I'm way too sensitive.

I had to do something I hate this week. I had to send an email to the Girl Scout parents that was not so nice. I needed to remind them to remind their daughters that any issues with Girl Scouts - meeting, activities, etc. need to be directed to me and NOT JANEY. A couple of the girls have decided that Girl Scout isn't for them and rather than just quit, they are being typical nasty 10 year olds and harassing the leader's kid. Nice, huh? Well, I got so many supportive messages from the other Girl Scout parents. Most of them saying they agree that the attitudes are getting out of hand and that there is no reason for Janey to be a target at school.

And then I get the one from her.

You know, the mom that never shows up? The one who knows how to do everything better than I do, but yet won't lift a finger to help out. The one whose personal choices are always made from the perspective of what's best for her - never what's best for her child. The one whose lifestyle is (in my opinion) bordering on child abuse/neglect.

This email ripped me up one side and back down the other. It went on and on about Janey's behavior, (what?) and how her daughter has learned nothing from Girl Scouts this year at all.
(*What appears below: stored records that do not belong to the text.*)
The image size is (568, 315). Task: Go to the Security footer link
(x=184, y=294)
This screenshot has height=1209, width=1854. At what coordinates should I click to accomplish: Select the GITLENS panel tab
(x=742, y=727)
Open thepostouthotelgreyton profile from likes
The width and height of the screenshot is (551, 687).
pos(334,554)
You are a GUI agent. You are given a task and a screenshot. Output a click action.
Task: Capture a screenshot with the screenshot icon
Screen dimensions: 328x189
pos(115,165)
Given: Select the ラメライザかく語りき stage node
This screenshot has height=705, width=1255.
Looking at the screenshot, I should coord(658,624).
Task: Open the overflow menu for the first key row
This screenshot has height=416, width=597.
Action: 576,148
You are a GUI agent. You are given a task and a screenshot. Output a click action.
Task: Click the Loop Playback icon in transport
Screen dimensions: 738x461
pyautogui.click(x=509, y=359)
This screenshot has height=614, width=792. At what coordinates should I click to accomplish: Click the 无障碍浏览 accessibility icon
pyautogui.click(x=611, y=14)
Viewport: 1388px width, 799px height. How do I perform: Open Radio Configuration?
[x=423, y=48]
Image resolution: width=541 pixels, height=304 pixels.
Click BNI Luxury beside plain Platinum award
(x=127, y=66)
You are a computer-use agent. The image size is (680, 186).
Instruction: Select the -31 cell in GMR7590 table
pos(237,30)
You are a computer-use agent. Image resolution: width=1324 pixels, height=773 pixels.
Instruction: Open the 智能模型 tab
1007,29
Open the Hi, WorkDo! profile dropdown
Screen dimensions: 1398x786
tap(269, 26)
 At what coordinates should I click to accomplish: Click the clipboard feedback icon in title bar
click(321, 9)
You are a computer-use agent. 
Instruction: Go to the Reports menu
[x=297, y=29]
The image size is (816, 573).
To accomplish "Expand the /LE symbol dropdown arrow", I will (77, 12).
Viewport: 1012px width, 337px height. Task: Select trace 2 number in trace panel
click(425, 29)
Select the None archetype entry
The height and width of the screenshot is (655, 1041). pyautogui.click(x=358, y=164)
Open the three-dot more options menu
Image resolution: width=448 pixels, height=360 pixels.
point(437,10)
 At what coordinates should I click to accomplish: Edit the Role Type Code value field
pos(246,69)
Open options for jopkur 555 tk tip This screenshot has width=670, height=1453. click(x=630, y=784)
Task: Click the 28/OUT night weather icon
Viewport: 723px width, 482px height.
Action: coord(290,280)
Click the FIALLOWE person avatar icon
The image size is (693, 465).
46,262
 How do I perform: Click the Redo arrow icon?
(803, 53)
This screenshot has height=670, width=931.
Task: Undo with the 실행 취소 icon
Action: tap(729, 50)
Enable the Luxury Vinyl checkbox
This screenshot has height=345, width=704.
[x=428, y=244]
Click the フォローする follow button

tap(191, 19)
I answered this email in a very nice and polite way. I addressed all of the concerns she expressed and also explained that this email was in no way meant as a personal attack on her or her daughter, it was a general email to parents and the third step in the discipline procedure that I have in place.

I never got a reply.

But here's the kicker -- I spent the entire day crying over this email. I didn't get anything done that I had planned to do. I just sat and blubbered about this woman's ridiculousness all day.

I let a person for whom I have no respect dictate how I felt about myself. Stupid, huh? I know. So what do I do now? How do I deal with the fact that I am just way too sensitive? I kind of like the fact that I'm passionate about things, but is it possible to be passionate and tough at the same time? Will a tougher exterior make me less approachable? Am I even capable of developing a tougher skin - and for that matter- do I even really want one?

2 comments:

Kim said...

You have much more control than me. I would have written a seemingly nice email filled with rude sarcasm. Or approached her personally.

But I may have cried too. It's okay to cry.

Ami said...

Came here from a Google blog alert.. you wrote about Girl Scouts. I've had troops for the last 10 years. Fun, isn't it?

:)

I don't think you're too sensitive... I think the mother who emailed you is INsensitive. And her rudeness helps explain why her daughter is such a twit.

It's awfully hard to put up with stuff like that, especially when you're the one doing all the work. Ungrateful parents are just so much fun, aren't they?